::: Dataset content :::

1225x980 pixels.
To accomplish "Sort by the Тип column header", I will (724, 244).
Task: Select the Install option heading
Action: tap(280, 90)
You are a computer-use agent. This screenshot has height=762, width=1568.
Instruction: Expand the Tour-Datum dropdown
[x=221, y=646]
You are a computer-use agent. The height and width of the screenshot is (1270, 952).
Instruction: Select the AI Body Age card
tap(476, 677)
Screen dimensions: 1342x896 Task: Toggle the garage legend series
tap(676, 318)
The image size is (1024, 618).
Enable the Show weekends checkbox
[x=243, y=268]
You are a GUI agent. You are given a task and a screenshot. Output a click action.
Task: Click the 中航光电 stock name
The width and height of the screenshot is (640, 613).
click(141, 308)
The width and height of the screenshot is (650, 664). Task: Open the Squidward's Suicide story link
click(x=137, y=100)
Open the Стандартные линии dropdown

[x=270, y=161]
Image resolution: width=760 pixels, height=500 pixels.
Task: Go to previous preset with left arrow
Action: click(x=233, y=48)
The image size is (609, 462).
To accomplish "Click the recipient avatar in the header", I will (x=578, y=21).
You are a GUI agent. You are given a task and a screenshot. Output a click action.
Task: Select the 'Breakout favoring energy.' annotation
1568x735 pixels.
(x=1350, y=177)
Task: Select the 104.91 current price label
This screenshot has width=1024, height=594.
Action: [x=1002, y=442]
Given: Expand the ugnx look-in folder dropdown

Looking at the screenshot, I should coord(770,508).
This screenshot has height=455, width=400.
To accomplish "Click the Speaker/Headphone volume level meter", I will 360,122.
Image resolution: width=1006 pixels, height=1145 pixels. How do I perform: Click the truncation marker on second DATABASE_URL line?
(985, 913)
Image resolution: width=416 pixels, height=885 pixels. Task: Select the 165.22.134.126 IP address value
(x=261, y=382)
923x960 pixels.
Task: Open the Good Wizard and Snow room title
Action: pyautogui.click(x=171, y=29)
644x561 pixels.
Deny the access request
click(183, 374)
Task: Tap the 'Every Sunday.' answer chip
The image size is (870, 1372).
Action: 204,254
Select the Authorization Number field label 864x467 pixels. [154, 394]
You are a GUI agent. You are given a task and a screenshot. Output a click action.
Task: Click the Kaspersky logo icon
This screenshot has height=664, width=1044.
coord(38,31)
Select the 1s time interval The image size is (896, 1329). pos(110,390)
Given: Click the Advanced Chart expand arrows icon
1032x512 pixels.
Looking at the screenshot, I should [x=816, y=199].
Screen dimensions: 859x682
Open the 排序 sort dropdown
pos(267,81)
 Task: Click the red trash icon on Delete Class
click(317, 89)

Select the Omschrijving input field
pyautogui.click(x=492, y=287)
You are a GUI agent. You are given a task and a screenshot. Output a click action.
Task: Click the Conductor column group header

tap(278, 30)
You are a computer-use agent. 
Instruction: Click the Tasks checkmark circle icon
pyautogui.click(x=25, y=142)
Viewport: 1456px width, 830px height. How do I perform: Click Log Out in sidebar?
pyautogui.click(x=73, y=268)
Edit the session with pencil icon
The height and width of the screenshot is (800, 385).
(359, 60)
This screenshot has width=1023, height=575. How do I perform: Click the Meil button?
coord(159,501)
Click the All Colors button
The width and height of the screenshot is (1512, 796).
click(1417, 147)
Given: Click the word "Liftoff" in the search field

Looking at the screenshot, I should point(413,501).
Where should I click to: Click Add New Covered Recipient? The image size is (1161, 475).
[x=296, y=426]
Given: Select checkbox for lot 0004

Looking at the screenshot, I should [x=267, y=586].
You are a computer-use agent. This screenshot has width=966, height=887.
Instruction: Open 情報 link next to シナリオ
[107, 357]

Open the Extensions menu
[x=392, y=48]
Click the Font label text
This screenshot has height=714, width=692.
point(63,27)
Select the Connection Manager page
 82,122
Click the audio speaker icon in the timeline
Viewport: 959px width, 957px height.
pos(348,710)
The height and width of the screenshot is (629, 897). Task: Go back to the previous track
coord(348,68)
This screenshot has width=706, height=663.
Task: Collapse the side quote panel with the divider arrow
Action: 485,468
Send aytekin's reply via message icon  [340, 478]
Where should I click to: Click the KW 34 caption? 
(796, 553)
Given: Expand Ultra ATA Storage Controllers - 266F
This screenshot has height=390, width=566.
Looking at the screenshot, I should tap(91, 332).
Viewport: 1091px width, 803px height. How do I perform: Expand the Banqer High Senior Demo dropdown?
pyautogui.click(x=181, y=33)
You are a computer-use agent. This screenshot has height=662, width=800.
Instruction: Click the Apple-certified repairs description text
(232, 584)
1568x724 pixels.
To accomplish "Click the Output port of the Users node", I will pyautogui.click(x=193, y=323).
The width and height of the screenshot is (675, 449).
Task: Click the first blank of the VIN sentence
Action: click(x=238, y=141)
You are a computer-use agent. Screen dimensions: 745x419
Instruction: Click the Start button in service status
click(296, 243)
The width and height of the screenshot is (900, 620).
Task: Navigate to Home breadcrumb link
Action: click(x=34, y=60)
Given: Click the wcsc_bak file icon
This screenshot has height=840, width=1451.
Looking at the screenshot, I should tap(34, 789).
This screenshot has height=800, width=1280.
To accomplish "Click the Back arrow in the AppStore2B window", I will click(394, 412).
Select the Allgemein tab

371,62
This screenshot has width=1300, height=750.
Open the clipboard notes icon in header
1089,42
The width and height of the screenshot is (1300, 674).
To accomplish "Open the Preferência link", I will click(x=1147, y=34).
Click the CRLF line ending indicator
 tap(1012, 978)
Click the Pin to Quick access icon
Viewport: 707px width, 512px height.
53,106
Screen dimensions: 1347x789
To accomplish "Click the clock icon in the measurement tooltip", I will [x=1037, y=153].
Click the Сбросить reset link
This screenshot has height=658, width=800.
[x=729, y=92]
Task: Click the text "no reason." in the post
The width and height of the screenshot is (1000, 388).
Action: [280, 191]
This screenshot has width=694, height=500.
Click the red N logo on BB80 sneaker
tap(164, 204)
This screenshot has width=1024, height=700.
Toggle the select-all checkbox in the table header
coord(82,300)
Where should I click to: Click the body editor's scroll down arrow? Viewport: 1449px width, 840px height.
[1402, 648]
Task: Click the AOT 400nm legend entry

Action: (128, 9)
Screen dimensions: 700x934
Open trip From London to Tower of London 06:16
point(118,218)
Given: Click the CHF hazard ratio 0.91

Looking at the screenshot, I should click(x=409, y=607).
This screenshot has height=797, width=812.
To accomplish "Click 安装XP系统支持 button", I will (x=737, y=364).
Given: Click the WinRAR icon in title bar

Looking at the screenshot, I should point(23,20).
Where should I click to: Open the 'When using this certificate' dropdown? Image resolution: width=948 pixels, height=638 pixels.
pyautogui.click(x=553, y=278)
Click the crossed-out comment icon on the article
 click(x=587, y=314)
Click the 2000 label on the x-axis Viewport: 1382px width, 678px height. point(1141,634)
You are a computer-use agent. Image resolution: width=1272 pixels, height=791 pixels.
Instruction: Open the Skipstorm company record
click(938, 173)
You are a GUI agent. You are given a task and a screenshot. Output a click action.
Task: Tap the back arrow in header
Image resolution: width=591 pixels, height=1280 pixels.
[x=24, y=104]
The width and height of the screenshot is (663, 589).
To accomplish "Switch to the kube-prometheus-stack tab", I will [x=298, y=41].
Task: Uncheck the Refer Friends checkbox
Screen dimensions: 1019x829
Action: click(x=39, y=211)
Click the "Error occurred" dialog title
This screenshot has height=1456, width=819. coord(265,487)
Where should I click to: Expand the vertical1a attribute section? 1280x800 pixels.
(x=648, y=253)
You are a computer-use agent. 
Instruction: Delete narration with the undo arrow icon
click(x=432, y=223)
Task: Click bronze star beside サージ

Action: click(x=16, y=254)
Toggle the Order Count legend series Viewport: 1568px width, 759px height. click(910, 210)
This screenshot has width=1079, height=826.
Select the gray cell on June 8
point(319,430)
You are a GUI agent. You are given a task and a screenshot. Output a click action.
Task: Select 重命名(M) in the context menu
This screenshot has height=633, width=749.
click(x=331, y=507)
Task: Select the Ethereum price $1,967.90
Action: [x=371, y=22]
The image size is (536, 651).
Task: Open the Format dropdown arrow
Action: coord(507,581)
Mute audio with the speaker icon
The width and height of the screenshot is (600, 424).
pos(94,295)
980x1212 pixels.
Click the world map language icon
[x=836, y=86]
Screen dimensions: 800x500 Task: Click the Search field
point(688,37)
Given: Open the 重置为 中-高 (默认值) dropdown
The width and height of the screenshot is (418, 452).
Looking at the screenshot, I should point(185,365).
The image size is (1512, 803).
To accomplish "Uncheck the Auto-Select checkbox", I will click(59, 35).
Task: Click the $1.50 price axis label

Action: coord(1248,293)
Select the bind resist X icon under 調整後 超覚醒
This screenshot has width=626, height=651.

:::

- **Exercise description**
Which lines of the data above contain the string "computer"? Copy each of them.

- **Reply to the task**
You are a computer-use agent. This screenshot has height=762, width=1568.
You are a computer-use agent. The height and width of the screenshot is (1270, 952).
You are a computer-use agent. 
You are a computer-use agent. This screenshot has width=966, height=887.
You are a computer-use agent. This screenshot has height=662, width=800.
You are a computer-use agent. Screen dimensions: 745x419
You are a computer-use agent. Image resolution: width=1272 pixels, height=791 pixels.
You are a computer-use agent. 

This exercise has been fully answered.